[Extracted records Boundary: Start]

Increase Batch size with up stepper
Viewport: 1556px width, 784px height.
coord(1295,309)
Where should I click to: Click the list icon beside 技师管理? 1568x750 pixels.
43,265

[Extracted records Boundary: End]

Problem to work on:
Reproduce exactly what appears from the line containing "Where should I" down to the final line of the data.

Solution to the problem:
Where should I click to: Click the list icon beside 技师管理? 1568x750 pixels.
43,265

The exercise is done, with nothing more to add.